- **TASK GOAL**:
Two lines in the data below mark the range: the one with "Image resolution: width=1024 pixels, height=569" and the one with "Click the Select All button". Return both, along with every line between them, exactly.

- **Records from a data source**:

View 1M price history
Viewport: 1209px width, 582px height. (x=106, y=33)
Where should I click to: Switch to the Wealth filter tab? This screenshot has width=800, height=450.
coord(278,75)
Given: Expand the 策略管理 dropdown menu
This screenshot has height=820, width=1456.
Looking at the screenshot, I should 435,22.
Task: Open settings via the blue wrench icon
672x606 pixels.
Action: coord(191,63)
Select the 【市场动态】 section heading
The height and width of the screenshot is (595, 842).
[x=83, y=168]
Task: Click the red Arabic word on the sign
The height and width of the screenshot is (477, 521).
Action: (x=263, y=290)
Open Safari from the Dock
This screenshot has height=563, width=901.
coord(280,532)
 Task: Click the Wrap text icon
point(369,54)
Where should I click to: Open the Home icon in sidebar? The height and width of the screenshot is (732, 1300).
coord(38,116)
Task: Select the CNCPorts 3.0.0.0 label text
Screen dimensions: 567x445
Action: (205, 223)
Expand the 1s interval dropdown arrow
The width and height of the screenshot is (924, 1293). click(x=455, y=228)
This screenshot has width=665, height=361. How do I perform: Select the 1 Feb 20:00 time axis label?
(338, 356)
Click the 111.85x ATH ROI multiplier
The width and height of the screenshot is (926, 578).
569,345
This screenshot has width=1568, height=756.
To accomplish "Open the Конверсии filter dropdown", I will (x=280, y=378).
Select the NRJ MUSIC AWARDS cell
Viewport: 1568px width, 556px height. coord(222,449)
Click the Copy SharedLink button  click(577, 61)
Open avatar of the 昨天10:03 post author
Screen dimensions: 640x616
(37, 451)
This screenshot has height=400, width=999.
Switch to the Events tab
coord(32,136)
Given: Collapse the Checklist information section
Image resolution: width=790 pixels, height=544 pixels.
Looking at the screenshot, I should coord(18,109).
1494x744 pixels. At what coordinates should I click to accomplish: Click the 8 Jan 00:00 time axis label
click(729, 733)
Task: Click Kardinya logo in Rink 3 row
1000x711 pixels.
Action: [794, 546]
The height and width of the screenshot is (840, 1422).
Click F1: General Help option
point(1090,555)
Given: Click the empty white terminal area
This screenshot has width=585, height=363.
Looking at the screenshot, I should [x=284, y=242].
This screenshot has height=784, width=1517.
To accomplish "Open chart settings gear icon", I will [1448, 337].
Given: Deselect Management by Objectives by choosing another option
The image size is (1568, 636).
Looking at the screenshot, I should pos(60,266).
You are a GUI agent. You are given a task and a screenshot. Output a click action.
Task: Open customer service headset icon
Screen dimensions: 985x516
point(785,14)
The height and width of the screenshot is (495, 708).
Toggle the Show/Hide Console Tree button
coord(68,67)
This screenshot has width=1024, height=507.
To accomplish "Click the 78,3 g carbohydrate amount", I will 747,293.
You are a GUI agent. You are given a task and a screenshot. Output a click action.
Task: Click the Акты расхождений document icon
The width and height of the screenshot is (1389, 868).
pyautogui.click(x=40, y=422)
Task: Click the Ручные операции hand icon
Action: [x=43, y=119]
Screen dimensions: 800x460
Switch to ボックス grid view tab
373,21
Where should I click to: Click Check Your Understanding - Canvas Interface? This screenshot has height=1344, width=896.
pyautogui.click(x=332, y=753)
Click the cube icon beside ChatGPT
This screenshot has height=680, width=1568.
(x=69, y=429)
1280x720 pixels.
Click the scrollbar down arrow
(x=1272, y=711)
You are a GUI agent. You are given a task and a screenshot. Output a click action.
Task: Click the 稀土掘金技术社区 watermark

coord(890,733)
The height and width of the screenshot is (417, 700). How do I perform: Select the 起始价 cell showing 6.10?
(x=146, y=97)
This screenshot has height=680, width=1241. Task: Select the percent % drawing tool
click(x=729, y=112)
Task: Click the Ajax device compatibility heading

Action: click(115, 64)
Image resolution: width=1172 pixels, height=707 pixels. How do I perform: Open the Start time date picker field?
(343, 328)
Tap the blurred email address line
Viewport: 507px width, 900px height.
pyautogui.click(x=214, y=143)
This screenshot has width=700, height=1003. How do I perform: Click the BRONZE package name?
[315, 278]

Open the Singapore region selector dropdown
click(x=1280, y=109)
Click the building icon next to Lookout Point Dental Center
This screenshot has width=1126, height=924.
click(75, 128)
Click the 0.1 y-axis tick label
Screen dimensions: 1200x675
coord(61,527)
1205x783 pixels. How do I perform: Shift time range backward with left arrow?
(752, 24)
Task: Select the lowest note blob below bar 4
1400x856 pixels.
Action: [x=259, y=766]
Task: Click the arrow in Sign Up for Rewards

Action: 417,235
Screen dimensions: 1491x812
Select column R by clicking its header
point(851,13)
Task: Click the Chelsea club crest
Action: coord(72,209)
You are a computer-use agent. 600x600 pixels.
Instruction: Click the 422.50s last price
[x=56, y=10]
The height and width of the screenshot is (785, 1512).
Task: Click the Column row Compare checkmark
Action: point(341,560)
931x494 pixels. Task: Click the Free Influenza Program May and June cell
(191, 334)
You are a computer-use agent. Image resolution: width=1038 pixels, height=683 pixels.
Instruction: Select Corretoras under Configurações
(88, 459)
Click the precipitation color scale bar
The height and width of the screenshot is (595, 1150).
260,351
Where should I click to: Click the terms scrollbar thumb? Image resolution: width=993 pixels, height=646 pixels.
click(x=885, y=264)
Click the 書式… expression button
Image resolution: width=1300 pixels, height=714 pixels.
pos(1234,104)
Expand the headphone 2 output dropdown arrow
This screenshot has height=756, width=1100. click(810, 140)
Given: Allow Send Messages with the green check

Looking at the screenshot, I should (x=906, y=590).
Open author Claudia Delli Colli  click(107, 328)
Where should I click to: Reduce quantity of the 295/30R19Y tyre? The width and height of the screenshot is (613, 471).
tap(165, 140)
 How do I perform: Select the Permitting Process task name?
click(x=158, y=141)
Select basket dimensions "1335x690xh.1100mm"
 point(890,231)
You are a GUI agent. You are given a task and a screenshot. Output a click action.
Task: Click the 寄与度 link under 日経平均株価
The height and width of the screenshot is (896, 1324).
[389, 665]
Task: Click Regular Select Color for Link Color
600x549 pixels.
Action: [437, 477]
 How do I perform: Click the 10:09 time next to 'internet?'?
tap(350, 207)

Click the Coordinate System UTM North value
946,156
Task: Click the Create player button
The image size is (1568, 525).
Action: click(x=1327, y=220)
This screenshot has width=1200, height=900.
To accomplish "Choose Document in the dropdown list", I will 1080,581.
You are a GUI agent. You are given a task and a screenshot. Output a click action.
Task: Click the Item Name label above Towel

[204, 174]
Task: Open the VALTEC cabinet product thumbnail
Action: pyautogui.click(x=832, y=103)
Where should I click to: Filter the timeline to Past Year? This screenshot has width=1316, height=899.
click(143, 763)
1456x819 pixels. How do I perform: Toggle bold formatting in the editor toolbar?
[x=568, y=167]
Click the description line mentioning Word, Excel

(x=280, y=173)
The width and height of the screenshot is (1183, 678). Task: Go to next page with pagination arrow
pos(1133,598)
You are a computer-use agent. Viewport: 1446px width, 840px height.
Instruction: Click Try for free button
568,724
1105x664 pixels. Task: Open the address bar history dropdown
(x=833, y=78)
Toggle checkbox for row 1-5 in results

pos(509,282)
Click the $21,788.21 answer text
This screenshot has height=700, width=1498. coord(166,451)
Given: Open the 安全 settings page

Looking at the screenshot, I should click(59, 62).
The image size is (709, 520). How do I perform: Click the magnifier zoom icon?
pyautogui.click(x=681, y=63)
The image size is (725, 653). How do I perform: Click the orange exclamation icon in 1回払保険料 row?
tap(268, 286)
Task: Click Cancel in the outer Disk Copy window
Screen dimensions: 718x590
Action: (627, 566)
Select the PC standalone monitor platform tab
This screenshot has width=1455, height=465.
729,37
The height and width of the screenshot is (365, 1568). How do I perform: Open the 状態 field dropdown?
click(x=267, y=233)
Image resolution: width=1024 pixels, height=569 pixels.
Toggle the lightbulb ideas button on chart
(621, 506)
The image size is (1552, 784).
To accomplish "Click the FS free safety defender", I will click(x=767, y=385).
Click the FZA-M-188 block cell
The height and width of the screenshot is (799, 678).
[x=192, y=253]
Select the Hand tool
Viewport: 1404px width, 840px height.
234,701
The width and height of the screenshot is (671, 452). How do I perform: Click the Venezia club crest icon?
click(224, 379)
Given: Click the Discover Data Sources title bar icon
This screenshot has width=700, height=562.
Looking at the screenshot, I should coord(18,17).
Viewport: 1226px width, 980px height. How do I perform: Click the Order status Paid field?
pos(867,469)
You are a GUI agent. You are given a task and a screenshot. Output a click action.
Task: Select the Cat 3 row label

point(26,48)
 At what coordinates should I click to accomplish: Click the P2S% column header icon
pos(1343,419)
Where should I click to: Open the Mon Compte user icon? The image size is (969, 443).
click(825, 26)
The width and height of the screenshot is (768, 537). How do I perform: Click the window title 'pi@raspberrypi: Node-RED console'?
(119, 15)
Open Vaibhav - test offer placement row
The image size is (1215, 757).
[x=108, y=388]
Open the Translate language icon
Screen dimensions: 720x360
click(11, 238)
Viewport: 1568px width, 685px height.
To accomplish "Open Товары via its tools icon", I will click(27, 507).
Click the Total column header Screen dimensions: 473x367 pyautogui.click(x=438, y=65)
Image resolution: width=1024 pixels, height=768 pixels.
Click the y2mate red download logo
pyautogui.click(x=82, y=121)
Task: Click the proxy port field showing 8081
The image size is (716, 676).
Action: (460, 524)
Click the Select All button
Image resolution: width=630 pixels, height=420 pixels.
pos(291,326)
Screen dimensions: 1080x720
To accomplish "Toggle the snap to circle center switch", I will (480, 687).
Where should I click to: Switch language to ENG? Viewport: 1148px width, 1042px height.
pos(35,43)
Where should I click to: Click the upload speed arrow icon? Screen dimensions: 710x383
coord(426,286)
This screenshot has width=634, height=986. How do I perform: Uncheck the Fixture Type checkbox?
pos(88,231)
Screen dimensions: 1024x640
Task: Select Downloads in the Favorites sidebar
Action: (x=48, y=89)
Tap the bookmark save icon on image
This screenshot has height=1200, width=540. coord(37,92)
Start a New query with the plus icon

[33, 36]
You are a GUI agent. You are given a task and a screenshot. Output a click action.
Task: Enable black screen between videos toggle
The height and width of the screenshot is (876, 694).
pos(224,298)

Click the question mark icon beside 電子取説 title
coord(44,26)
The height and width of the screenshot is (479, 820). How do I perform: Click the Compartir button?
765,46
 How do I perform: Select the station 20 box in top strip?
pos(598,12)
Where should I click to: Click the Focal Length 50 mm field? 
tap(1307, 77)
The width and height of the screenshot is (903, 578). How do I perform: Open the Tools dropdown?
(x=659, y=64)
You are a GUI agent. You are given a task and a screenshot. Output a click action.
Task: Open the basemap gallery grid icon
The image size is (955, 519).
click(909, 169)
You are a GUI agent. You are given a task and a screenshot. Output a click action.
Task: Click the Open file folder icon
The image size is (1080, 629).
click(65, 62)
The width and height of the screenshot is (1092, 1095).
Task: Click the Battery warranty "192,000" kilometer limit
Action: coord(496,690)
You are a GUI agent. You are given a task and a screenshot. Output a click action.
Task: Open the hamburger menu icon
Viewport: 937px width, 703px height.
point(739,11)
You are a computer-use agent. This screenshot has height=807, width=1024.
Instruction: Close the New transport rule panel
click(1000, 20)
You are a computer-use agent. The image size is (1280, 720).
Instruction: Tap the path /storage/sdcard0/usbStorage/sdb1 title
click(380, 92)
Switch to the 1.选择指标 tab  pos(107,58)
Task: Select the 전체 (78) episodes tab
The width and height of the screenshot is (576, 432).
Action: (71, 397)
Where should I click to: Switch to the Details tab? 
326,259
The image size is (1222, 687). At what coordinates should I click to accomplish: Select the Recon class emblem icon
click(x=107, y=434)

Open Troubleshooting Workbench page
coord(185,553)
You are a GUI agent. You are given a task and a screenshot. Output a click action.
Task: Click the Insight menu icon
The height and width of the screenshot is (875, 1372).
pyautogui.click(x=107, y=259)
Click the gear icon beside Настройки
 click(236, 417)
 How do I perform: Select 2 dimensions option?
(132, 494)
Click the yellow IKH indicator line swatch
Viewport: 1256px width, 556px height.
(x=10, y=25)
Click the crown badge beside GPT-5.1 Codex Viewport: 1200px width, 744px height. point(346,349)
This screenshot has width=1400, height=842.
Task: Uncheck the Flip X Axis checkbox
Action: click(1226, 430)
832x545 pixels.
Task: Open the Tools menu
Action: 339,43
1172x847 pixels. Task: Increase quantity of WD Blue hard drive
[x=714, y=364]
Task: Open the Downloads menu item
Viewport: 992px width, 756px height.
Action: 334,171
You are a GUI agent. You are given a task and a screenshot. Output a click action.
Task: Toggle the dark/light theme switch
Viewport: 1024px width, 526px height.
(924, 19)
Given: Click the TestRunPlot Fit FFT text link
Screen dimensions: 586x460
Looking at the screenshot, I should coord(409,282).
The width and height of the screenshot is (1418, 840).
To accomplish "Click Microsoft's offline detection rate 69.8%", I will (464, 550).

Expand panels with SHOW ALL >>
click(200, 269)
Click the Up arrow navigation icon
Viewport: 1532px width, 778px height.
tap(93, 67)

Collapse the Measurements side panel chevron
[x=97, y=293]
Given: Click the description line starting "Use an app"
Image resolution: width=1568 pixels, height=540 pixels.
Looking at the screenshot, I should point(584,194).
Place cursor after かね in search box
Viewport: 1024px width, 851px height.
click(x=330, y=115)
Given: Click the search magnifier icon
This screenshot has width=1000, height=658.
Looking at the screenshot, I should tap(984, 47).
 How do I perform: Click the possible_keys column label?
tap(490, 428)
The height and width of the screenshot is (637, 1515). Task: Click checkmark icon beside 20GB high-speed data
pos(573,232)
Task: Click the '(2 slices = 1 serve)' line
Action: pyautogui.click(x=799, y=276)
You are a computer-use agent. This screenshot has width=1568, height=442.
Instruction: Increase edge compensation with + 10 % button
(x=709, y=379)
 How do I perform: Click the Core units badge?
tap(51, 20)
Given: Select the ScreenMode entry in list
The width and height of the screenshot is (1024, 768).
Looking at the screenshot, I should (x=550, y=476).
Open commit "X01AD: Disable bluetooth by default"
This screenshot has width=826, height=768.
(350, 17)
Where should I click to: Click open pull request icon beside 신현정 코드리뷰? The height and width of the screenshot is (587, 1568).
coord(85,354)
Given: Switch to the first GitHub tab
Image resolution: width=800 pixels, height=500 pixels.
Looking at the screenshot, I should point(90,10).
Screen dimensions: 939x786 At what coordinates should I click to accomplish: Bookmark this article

- **RESPONSE AREA**:
Image resolution: width=1024 pixels, height=569 pixels.
Toggle the lightbulb ideas button on chart
(621, 506)
The image size is (1552, 784).
To accomplish "Click the FS free safety defender", I will click(x=767, y=385).
Click the FZA-M-188 block cell
The height and width of the screenshot is (799, 678).
[x=192, y=253]
Select the Hand tool
Viewport: 1404px width, 840px height.
234,701
The width and height of the screenshot is (671, 452). How do I perform: Click the Venezia club crest icon?
click(224, 379)
Given: Click the Discover Data Sources title bar icon
This screenshot has width=700, height=562.
Looking at the screenshot, I should coord(18,17).
Viewport: 1226px width, 980px height. How do I perform: Click the Order status Paid field?
pos(867,469)
You are a GUI agent. You are given a task and a screenshot. Output a click action.
Task: Select the Cat 3 row label

point(26,48)
 At what coordinates should I click to accomplish: Click the P2S% column header icon
pos(1343,419)
Where should I click to: Open the Mon Compte user icon? The image size is (969, 443).
click(825, 26)
The width and height of the screenshot is (768, 537). How do I perform: Click the window title 'pi@raspberrypi: Node-RED console'?
(119, 15)
Open Vaibhav - test offer placement row
The image size is (1215, 757).
[x=108, y=388]
Open the Translate language icon
Screen dimensions: 720x360
click(11, 238)
Viewport: 1568px width, 685px height.
To accomplish "Open Товары via its tools icon", I will click(27, 507).
Click the Total column header Screen dimensions: 473x367 pyautogui.click(x=438, y=65)
Image resolution: width=1024 pixels, height=768 pixels.
Click the y2mate red download logo
pyautogui.click(x=82, y=121)
Task: Click the proxy port field showing 8081
The image size is (716, 676).
Action: (460, 524)
Click the Select All button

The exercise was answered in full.